Van Holzen – »Regen«
Die drei Schwaben mit der seit jeher düsteren Inszenierung haben in jungen Jahren schon so manches erlebt: Mit 16 erscheint das Debüt, direkt bei einem Major, die Gazetten hyperventilieren und rufen große Vergleiche hervor zu Queens of the Stone Age, Biffy Clyro und so ziemlich jeder – wie sie es dann nennen – »Alternative Rock«-Formation, deren Gitarren quasi per Definition Bretter in die Stadionlautsprecher schmeißen.
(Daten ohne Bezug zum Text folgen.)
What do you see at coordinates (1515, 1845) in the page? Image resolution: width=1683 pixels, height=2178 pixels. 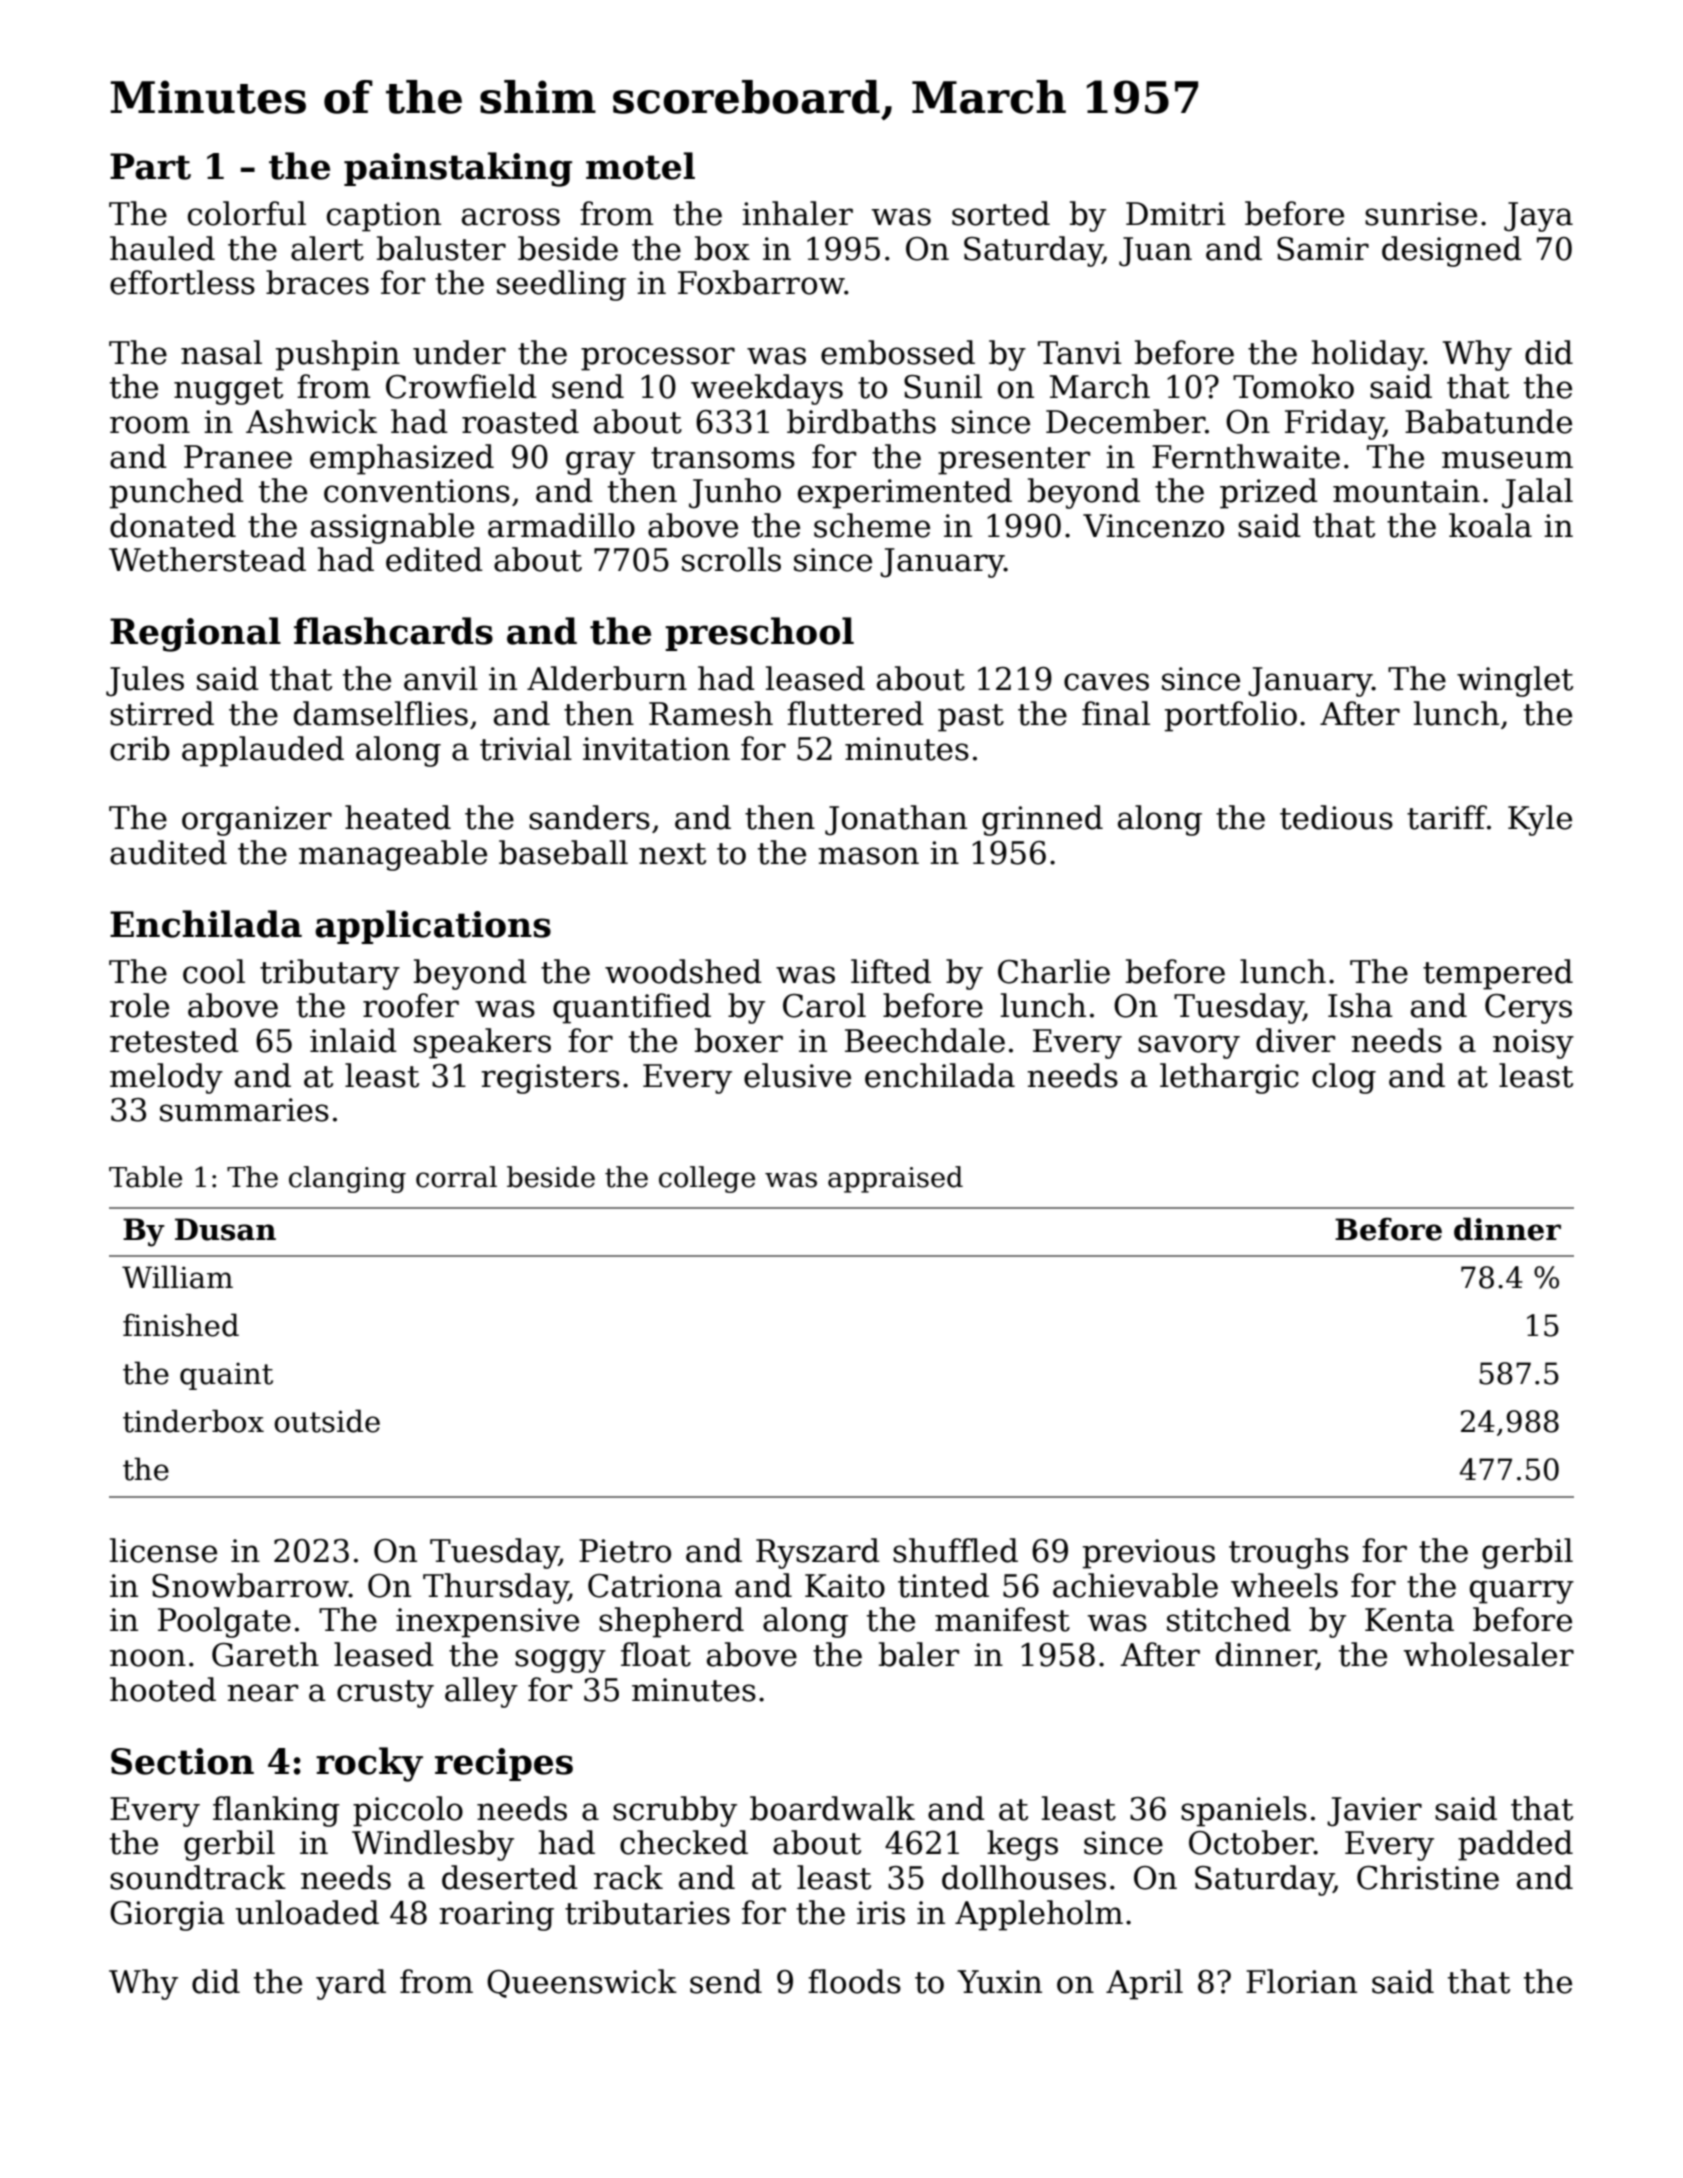 I see `padded` at bounding box center [1515, 1845].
Dennoch, und das muss man mit diesem Alter können – wobei ja Musik keine Frage des Alters, sondern eine Frage des Stils ist, aber das würde hier jetzt zu weit führen –: Van Holzen bleiben ihrer musikalischen und ästhetischen Ausrichtung gewogen: Auch das zweite Album, wieder bei einem Major (lief also wohl gar nicht so schlecht), Van Holzen sind jetzt schon volljährig, bietet ebenjenen fast schon klassischen Alternative Rock, gerade »hart« genug für wirtschaftliche Vermarktbarkeit, mit Botschaften für die Generation Z – oder wie man sie gerade nennt –: die Qual der Wahl, immer vernetzt, aber nie verbunden. Das hat was.
»Regen« von Van Holzen erscheint am 26.4.2019 via Warner. Österreich-Termin: 29.11.2019 Wien, Arena Dreiraum.